Makalah Tugas Pbi Mariano
Makalah Tugas Pbi Mariano
1 Pendahuluan
Salah satu keluhan yang paling kerap terhadap pembelajaran adalah bahwa
pembelajaran sering dikelola secara konvensional. Guru cenderung dan bahkan
mapan dengan metode ceramah. Sementara ceramahnya pun sering terpaku teks
dan miskin selingan sehingga dirasa monoton dan tidak menggairahkan.
Dampaknya peserta didik mengikuti semata-mata karena kewajiban formal.
Pembelajar kehilangan sense of belonging karena pembelajaran lebih sebagai
kewajiban daripada kebutuhan. Pembelajaran lebih sebagai paksaan daripada
pilihan bebas untuk menuai pengetahuan. Padahal merekalah pusat pembelajaran
sesungguhnya.
Guru juga terjebak dalam mispersepsi bahwa inovasi itu identik dengan
discovery sehingga dirasa sebagai sesuatu yang mustahil. Inovasi hanyalah
kapasitasnya para pakar. Para guru bukanlah Albert Einstein atau James Watt
sehingga tidak mungkin menciptakan penemuan. Penemuan hanyalah karya
manusia-manusia berbakat. Dampaknya, inovasi dianggap sebagai suatu ranah
terbatas, yang hanya dapat dijelajah para ahli.
Persepsi ini harus dipatahkan. Sebab, inovasi terbentang dari variasi
sampai discovery, dari adopsi sampai kreasi (Rogers, 1983:11-12). Dalam
pandangan Rogers, “inovasi pada hakikatnya ide, praktik atau objek yang
dipersepsikan baru secara individual atau komunal; aksentuasinya pada a new
perception, persepsi baru, tidak harus selalu a new creation, buatan atau ciptaan
baru.” Sebab, tujuan dasar inovasi adalah pendayagunaan potensi-potensi yang
belum didayagunakan untuk menghasilkan sesuatu yang baru. Potensi-potensi
tersebut dapat berasal dari yang sudah ada maupun yang belum ada. Itu berarti
bahwa secara kondisional hal-hal yang telah ada jika didayagunakan dapat
menimbulkan cita rasa baru. Oleh karena itu, variasi, modifikasi, dan difusi hal-
hal yang sudah ada pun dapat dikategorikan sebagai inovasi (1983:11).

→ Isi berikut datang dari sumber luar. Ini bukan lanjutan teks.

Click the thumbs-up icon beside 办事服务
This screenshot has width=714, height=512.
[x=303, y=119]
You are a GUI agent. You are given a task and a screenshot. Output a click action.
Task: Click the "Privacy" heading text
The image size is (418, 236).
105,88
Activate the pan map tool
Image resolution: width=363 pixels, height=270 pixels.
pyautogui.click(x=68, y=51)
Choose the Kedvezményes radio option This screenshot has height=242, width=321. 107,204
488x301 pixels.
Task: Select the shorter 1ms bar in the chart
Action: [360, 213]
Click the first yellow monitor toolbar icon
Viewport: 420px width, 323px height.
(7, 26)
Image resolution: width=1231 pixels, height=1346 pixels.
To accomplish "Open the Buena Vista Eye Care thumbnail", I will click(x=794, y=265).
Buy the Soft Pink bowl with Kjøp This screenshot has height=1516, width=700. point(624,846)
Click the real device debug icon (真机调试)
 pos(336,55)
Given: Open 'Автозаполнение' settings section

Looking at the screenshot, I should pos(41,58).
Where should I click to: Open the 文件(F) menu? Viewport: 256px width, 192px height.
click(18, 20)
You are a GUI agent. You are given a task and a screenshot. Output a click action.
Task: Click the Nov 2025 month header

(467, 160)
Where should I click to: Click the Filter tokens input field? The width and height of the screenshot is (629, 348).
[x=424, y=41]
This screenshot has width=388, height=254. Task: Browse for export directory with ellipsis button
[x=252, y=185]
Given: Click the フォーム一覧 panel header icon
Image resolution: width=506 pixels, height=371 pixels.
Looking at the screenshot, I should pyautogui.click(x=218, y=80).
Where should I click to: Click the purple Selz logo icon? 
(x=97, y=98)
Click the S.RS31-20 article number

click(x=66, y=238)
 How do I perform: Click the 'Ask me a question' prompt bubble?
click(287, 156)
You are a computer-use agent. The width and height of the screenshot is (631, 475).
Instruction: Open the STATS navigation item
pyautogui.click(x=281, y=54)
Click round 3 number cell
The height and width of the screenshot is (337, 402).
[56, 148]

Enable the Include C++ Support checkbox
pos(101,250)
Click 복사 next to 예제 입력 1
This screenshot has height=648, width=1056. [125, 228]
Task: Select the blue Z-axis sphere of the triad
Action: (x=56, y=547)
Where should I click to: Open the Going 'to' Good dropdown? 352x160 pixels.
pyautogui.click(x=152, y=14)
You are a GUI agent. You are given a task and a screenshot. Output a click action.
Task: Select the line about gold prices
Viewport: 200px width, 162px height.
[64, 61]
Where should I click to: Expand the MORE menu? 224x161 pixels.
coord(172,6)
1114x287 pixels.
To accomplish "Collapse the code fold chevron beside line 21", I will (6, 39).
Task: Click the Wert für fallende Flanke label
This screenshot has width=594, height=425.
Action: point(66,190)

Mengikuti perspektif Rogers, bermunculan upaya-upaya inovatif. Upaya-
upaya tersebut ditemukan dalam aneka publikasi. Makalah ini disusun untuk
memaparkan segi-segi inovatif yang ditemukan dalam beberapa artikel. Paparan
ini dimaksudkan untuk melihat kecenderungan segi inovatifnya dan menunjukkan
potensinya untuk dikembangkan lebih lanjut dalam pembaruan dan
pengembangan pembelajaran bahasa Indonesia.
2 Pembahasan
2.1 Kerangka Teoretis
Sebelum segi-segi inovatif dalam artikel yang ditinjau penulis disajikan,
dibutuhkan kerangka teoretis. Kerangka teoretis diperlukan untuk membingkai
dan memberi pendasaran segi-segi inovatif yang disingkapkan. Wawasan teoretis
diperlukan sebagai perspektif untuk meninjau dan menyingkapkan segi-segi
inovatif dalam artikel-artikel yang ditinjau.
Berdasarkan The New Oxford Dictionary of English (1998:942), inovasi
adalah “Making changes to something established by introducing something
new”. Berdasarkan definisi tersebut, inovasi adalah aktivitas membuat perubahan
terhadap sesuatu yang sudah ada dan mapan dengan memperkenalkan sesuatu
yang baru. Definisi tersebut menegaskan sifat ex nihilo nihil fit dalam ranah
inovasi, yaitu bahwa inovasi tidak bertolak dari kekosongan, tetapi dari hal yang
sudah ada.
Sejalan dengan itu kerangka teoretis Rogers masih relevan dan
representatif untuk dirujuk sebagai landasan teoretis (Winataputra, dkk.,
2012:1.3). Seperti diparafrasekan sebelumnya bahwa Rogers menekankan segi
kebaruan dalam inovasinya. Secara eksplisit Rogers menyatakan bahwa “
innovation is an idea, practoce, or object that is perceived as new by an
individual. .... The perceived newness of idea for individual determines his or her
reaction to it. If the idea seems new to the indovidual, it s an innovation (Rogers,
1983:11). Inovasi dapat berupa gagasan, pemikiran (idea); praktik, tindakan,
perbuatan, kerja (practice); atau objek, hal yang dipersepsikan baru oleh
seseorang. Persepsi baru menentukan gagasan atau praktik atau objek termasuk
inovasi atau tidak. Newness, kebaruan memastikan bahwa sesuatu memenuhi
kriteria inovatif atau tidak.
Namun, kedua definisi tersebut harus diberikan adendum, tambahan, yaitu
pemaknaan. Penambahan itu diberikan berhubungan dengan signifikansi
kebaruan. Itu berarti bahwa inovasi tidak sekadar baru melainkan dibarukan
karena dibutuhkan (demand) dan memberikan nilai (value) bagi penerima,
penggunanya. Uhasa memperbaruai bukan sekadar refresh, menyegarkan yang
sudah ada melainkan penambahan nilai atau pemberian lebih kepada harapan atau
kebutuhan (www.sagepub.com., 2008)
Berdasarkan batasan-batasan tersebut dapat disimpulkan bahwa pemikiran,
praktik, atau hal tertentu berpotensi inovatif jika dibarui. Itu berarti secara
potensial bahwa bahan yang ada, seperti pikiran, praktik, dan hal tertentu, dapat
dijadikan titik tolak inovasi. Pikiran, praktik, atau hal tertentu diperbarui dengan
variasi, adaptasi, modifikasi sehingga menampilkan karakter baru. Karakter baru
menjadi pemikat dan pendorong semangat baru dalam pembelajaran.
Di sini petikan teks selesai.